Page text:
──────
The second electrode layer 4 is formed of a solder bonding material, and causes the first electrode layer 3 to be bonded to an external connection terminal. The second electrode layer 4 of the present example is Ni/Au in which an Au layer is stacked on a Ni layer. The second electrode layer 4 may be formed by electroless plating processing. The first electrode layer 3 and the second electrode layer 4 constitute the emitter electrode 52 of the semiconductor device 100.

A passivation film 5 is provided on the front surface 21 of the wafer 1 and the first electrode layer 3 in the center region 2. The passivation film 5 only needs to be a dielectric film that adheres to the wafer 1 and the first electrode layer 3, and is formed of SiN, SiO₂, polyimide, or the like, in an example. The passivation film 5 of the present example is a polyimide film. The passivation film 5 has a thickness of 5 μm to 10 μm.

The passivation film 5 has an opening portion to expose the second electrode layer 4. In addition, the passivation film 5 provided above the element structure is separated from the passivation film 5 provided above the adjacent element structure. In the present example, an outermost periphery of the passivation film 5 is set as a boundary between the center region 2 and the outer peripheral region 6 in the top plan view of the wafer 1.

The outer peripheral region 6 is a region between the center region 2 and an end portion 7. The end portion 7 is a boundary between the front surface 21 and the back surface 23 of the wafer 1, and extends in a circular shape along an outer periphery of the wafer 1. In the outer peripheral region 6, an oxide film 8 is provided on the front surface 21 of the wafer 1. The oxide film 8 of the present example is formed by performing plasma processing on the wafer 1 to which an ion has been implanted. A heavy ion implanted to form the oxide film 8 in the present example is a heavy ion of an element in third and subsequent rows of a periodic table, and is an As ion, a P ion, or an Ar ion, in an example. The thickness of the oxide film 8 of the present example is 8 nm or more and 50 nm or less.

On the back surface 23 of the wafer 1, the collector electrode 24 is provided. The collector electrode 24 of the present example has a stack structure of Al/Ti/Ni/Au in order from a back surface 23 side. Alternatively, the collector electrode 24 may have, in order from the back surface 23 side, a stack structure such as Al—Si/Ti/Ni/Au, Ti/Ni/Au, Al/Ti/Ni/Ag, Al—Si/Ti/Ni/Ag, Al/Ti/NiV/Au, Al—Si/TiNiV/Au, Al/TiNiV/Ag, Al—Si/TiNiV/Ag, and Ti/NiV/Ag. In the present example, the collector electrode 24 is provided over substantially the entire surface of the back surface 23, but may be provided only in a region corresponding to the element structure, that is, the center region 2.

FIG. 3A to FIG. 3J are cross sectional views showing examples of the wafer in each step of the manufacturing method for a semiconductor device according to an example. Similar to FIG. 2, FIG. 3A to FIG. 3J show cross sectional views of the outer peripheral region 6 taken along the wafer radial direction. Here, a step of forming the oxide film 8 on the outer peripheral region 6, and a step of forming the second electrode layer 4 on the first electrode layer 3 of the center region 2 by plating, on the front surface 21 of the wafer 1, will be mainly described.

FIG. 3A shows the wafer 1 that has undergone a step of forming the first electrode layer 3 on the front surface 21 of the wafer 1, and a step of forming the passivation film 5 on the first electrode layer 3. The first electrode layer 3 is formed by forming, by Al—Si, a film having a thickness of 1.0 μm to 6.0 μm.
──────
Collection items
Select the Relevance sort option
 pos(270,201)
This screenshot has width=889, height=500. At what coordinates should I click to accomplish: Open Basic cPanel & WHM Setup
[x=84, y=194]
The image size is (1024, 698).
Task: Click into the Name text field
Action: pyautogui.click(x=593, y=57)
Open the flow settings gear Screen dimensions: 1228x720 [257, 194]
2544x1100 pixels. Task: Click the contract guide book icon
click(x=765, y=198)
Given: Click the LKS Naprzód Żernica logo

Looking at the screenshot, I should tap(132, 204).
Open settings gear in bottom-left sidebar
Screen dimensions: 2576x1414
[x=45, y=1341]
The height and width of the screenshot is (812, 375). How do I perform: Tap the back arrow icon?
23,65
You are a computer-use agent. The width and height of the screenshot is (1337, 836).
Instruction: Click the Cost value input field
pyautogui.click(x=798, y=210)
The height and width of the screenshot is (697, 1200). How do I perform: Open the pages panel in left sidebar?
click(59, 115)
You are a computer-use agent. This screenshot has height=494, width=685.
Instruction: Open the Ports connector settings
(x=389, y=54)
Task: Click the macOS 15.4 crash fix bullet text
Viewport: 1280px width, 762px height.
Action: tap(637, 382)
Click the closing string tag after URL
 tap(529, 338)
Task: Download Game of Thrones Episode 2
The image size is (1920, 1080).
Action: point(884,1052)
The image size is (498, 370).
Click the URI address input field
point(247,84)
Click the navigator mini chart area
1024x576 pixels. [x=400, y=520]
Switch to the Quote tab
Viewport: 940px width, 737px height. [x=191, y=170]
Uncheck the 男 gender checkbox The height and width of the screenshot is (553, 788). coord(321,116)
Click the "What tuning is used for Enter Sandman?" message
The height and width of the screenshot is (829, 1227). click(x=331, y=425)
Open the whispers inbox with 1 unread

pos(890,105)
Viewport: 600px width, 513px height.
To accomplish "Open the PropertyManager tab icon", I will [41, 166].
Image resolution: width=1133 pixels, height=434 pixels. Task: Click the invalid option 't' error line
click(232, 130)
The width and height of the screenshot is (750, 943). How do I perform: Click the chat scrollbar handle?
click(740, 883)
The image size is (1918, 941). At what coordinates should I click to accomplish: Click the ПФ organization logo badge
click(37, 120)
──────
Job 1:
Output the part of the wafer text that begins at the words "The passivation film 5 has an" and stops after the words "view of the wafer 1.".
Job 2:
Answer these questions using the wafer text above.
(a) What kind of film is the passivation film 5 in the present example?
(b) What thickness range does the wafer text give for the oxide film 8 of the present example?
(c) What stack structure does the collector electrode 24 of the present example have, in order from the back surface 23 side?

Finished answer 1:
The passivation film 5 has an opening portion to expose the second electrode layer 4. In addition, the passivation film 5 provided above the element structure is separated from the passivation film 5 provided above the adjacent element structure. In the present example, an outermost periphery of the passivation film 5 is set as a boundary between the center region 2 and the outer peripheral region 6 in the top plan view of the wafer 1.

Finished answer 2:
(a) A polyimide film.
(b) 8 nm or more and 50 nm or less.
(c) Al/Ti/Ni/Au.